● **Aim of the exercise**
Copy out every line of the material below verbatim, leaving out the pictures.

═══ Supplied data

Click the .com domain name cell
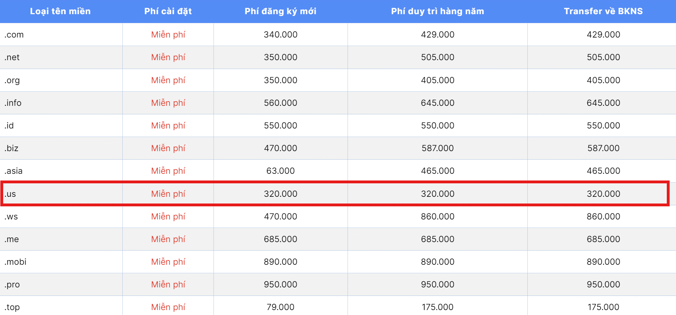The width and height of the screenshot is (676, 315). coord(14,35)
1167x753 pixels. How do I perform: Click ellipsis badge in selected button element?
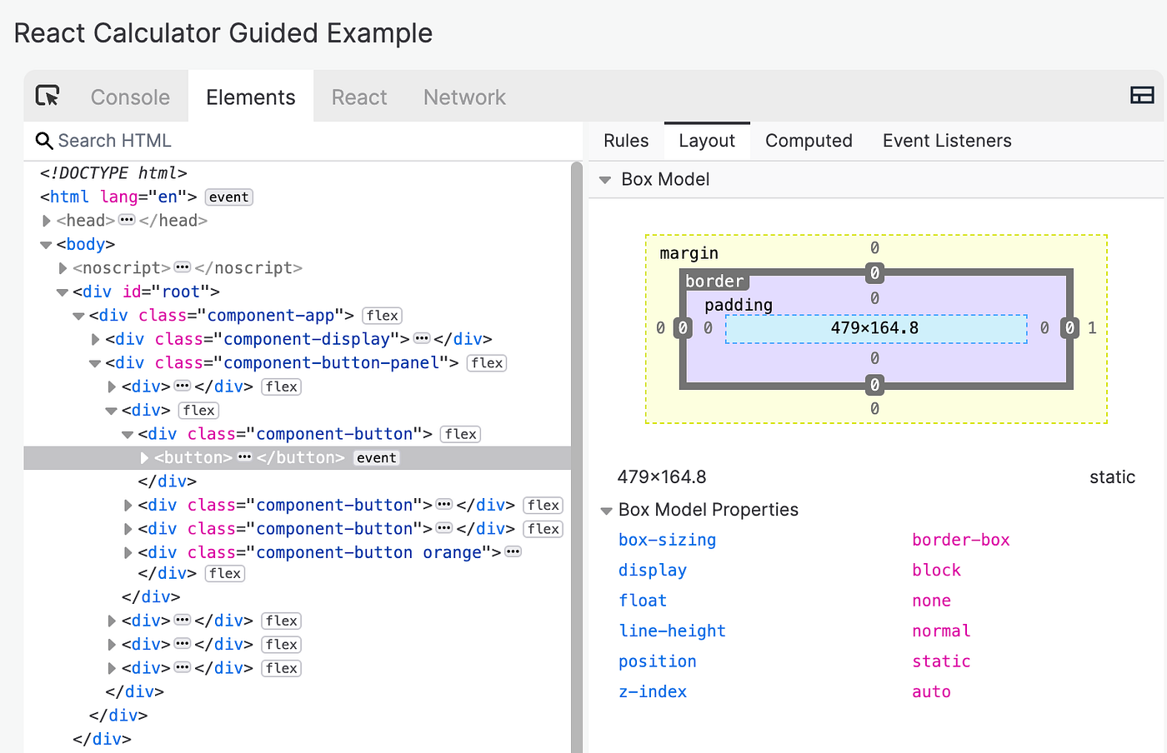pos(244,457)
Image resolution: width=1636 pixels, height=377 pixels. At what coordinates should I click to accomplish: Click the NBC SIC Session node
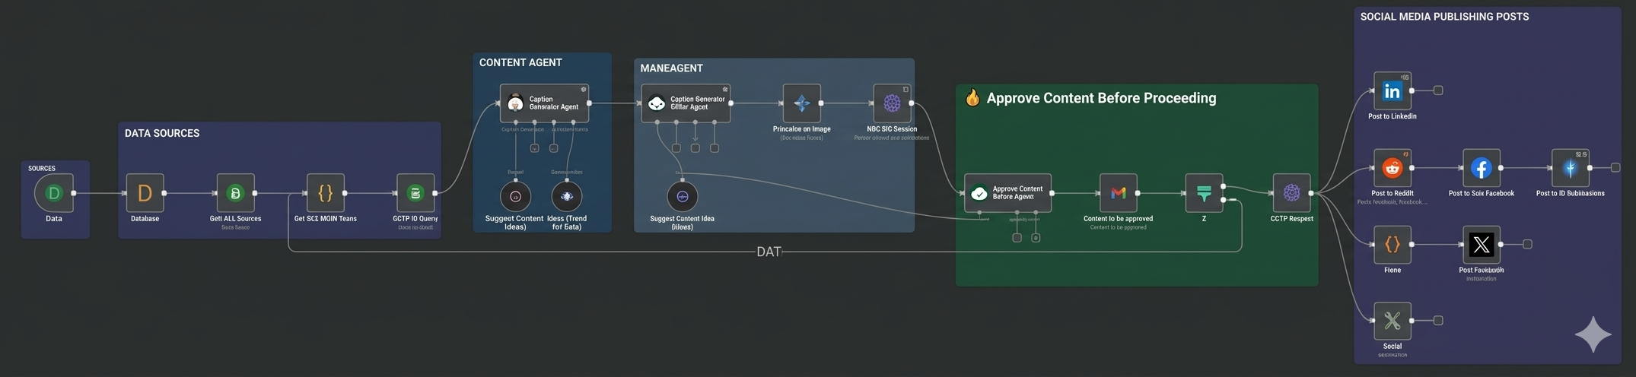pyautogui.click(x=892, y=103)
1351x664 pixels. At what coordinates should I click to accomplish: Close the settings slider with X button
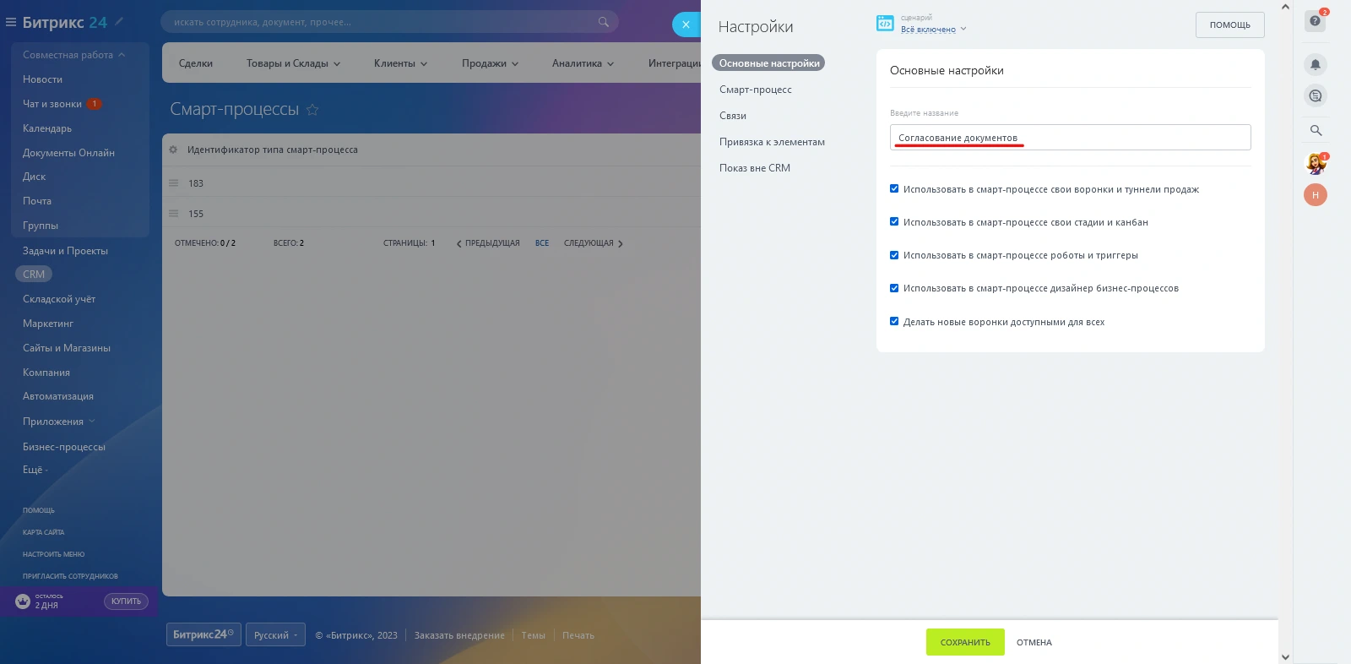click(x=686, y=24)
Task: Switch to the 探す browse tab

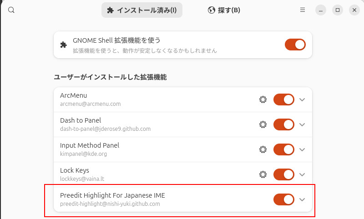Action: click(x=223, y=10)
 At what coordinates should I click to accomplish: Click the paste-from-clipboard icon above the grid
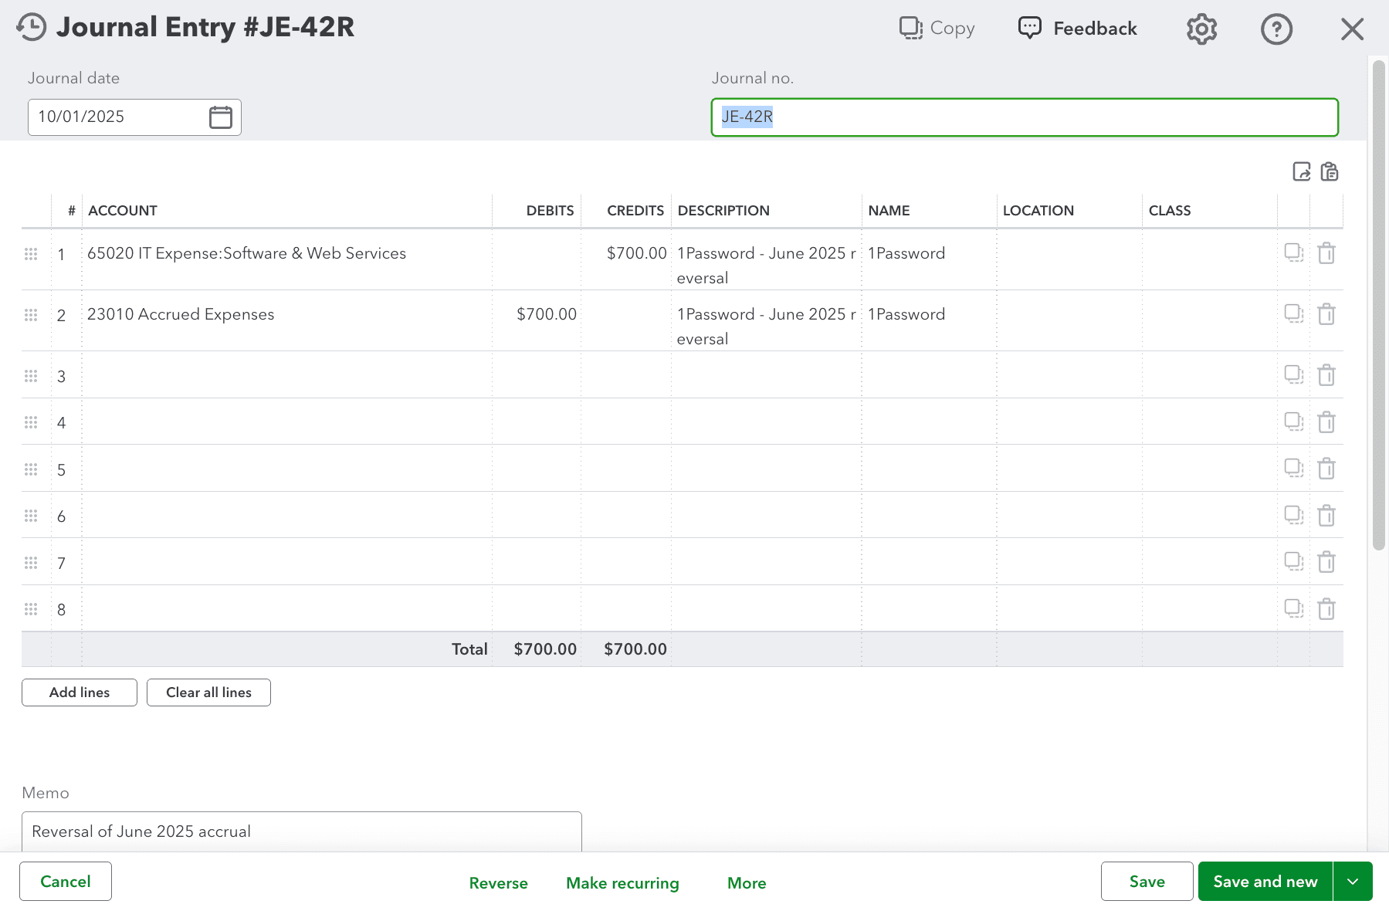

══════

● **Task result**
Click the .com domain name cell
The width and height of the screenshot is (676, 315). coord(14,35)
1167x753 pixels. How do I perform: Click ellipsis badge in selected button element?
pos(244,457)
Image resolution: width=1636 pixels, height=377 pixels. At what coordinates should I click to accomplish: Click the NBC SIC Session node
pyautogui.click(x=892, y=103)
1351x664 pixels. At what coordinates should I click to accomplish: Close the settings slider with X button
click(x=686, y=24)
Task: Switch to the 探す browse tab

Action: click(x=223, y=10)
 At what coordinates should I click to accomplish: Click the paste-from-clipboard icon above the grid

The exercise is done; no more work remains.